En las afueras de Cuenca hay un lugar mágico en el que convive todo un universo animado e inanimado. Un paisaje cinematográfico que ha enamorado a directores de cine, fotógrafos, escritores, miembros de la UNESCO y millones de seres que vienen a pasear por los restos del fondo de un mar de hace 90 millones de años.

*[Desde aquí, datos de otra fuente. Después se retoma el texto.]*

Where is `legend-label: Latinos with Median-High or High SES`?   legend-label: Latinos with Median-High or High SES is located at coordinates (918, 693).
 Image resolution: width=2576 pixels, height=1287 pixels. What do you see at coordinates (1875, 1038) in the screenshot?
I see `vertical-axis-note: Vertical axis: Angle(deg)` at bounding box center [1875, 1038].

De día predominan los humanos, en varias modalidades turísticas: familias castellanas, grupos de madrileños, abuelos del IMSERSO, extranjeros que recorren el patrimonio de la humanidad español y muchos más. Rompen el silencio los niños chinos, que suben y bajan rocas como si estuvieran en un parque temático. Esto me hace pensar en cómo las cosas sencillas son las que más se disfrutan en la infancia. Imaginar que las rocas son seres humanos, animales o personajes.
De noche, la naturaleza inanimada de las rocas se transforma en un bosque con mar, en el que comparten espacio tortugas, focas, barcos, osos, elefantes y cocodrilos, y un can que vigila en la orilla. Todo ello, rodeado de símbolos de la civilización como una plaza mayor, un convento y un puente romano. También habitan personajes de leyenda, como Viriato, un pastor lusitano que encabezó varias revueltas contra la invasión romana y que se escondió en esta ciudad rocosa, y la de los amantes de Teruel.
Durante un par de horas vale la pena pasear sin rumbo y dejar volar la imaginación como esos niños y niñas chinas que revolotean entre rocas y flores, llaman a los pájaros, imaginan que el elefante y el cocodrilo luchan, que los amantes se dan un beso, que la flota de barcos navega por el mar de piedra y que se deslizan por el mágico tobogán de los sueños.